Exercise ::
Write out the records below verbatim, from the line containing "Where should I click to: Click the 基本设置" through the line containing "click(x=166, y=41)", and nothing else.

Records for the task ::
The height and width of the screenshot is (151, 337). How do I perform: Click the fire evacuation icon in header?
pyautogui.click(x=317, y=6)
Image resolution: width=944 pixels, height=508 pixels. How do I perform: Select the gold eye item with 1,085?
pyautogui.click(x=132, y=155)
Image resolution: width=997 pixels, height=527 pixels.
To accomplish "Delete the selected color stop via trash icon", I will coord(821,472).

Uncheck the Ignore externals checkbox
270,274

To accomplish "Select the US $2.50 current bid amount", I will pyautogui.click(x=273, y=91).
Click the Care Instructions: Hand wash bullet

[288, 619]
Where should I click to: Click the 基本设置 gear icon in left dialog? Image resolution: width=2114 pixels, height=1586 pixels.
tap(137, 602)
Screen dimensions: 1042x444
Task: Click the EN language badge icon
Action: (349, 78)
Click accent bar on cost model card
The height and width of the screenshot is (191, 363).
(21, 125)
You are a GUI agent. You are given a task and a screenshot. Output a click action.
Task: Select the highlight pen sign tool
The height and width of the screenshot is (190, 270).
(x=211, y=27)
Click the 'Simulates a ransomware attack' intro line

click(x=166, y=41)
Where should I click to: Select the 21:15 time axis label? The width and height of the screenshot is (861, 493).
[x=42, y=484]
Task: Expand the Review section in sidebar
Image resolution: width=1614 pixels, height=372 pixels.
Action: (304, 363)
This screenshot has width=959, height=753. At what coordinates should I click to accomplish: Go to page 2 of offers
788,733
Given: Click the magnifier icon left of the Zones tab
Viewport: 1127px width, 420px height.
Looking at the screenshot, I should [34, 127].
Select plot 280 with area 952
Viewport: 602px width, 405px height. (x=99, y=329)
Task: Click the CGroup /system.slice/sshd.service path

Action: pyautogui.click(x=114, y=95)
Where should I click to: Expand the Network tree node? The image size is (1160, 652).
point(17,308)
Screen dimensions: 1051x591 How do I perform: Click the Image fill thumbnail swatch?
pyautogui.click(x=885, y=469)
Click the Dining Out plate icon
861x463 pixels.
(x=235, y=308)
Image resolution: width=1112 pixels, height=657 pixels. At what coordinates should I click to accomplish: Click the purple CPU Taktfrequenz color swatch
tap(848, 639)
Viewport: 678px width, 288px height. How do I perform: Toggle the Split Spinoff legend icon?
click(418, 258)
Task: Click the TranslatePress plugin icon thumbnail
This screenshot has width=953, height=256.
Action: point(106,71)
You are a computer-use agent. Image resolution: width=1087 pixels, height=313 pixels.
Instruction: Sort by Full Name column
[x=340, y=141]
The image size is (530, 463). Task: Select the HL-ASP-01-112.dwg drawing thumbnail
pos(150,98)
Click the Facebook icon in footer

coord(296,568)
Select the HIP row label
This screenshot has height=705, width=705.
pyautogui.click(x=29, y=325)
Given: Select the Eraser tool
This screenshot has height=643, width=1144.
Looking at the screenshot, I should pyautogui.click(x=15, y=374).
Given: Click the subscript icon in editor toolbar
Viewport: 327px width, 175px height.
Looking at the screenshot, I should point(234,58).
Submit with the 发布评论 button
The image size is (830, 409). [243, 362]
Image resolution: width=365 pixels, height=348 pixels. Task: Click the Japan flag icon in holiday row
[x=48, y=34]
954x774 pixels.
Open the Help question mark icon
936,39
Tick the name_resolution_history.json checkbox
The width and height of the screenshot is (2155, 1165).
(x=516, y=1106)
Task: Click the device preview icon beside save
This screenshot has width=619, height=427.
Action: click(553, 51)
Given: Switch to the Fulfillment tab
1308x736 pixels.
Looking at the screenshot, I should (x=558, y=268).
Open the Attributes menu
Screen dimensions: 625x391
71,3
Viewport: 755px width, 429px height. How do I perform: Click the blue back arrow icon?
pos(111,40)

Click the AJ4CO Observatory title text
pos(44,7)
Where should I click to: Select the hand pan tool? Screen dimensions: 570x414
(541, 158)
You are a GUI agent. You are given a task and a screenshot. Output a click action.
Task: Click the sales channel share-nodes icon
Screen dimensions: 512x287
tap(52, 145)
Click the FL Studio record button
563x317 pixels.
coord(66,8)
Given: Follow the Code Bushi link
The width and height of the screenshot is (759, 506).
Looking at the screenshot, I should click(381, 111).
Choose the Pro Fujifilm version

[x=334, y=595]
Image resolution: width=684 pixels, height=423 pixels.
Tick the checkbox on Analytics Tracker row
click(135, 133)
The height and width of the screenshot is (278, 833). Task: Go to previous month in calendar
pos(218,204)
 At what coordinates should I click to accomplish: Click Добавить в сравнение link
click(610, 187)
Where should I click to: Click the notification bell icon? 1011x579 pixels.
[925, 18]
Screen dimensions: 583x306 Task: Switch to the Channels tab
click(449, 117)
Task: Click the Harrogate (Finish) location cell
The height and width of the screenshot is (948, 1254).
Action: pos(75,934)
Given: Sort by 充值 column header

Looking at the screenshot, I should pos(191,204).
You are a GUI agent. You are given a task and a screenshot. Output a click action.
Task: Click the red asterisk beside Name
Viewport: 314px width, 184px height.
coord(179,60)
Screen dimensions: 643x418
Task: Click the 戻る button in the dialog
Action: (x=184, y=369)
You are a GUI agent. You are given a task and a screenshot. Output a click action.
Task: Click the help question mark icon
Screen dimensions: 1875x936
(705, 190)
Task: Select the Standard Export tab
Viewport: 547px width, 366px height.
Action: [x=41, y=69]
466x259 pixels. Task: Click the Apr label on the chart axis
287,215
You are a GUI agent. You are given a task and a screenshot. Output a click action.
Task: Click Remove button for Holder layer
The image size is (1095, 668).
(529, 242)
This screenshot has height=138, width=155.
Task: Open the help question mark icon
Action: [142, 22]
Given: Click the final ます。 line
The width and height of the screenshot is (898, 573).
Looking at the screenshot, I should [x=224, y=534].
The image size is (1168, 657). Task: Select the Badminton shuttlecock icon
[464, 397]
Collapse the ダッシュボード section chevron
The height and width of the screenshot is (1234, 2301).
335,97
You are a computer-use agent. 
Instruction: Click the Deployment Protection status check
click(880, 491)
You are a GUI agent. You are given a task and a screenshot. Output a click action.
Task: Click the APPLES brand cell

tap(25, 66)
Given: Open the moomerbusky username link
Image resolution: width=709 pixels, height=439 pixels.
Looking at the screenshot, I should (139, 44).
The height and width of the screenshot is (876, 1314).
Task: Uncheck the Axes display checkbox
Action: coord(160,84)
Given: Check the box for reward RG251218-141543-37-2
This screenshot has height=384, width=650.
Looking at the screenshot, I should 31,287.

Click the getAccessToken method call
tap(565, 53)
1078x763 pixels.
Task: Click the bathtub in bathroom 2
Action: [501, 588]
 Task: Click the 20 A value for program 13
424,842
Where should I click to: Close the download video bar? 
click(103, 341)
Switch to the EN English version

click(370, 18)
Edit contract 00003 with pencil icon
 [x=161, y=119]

Task response ::
Where should I click to: Click the 基本设置 gear icon in left dialog? Image resolution: width=2114 pixels, height=1586 pixels.
tap(137, 602)
Screen dimensions: 1042x444
Task: Click the EN language badge icon
Action: (349, 78)
Click accent bar on cost model card
The height and width of the screenshot is (191, 363).
(21, 125)
You are a GUI agent. You are given a task and a screenshot. Output a click action.
Task: Select the highlight pen sign tool
The height and width of the screenshot is (190, 270).
(x=211, y=27)
Click the 'Simulates a ransomware attack' intro line

click(x=166, y=41)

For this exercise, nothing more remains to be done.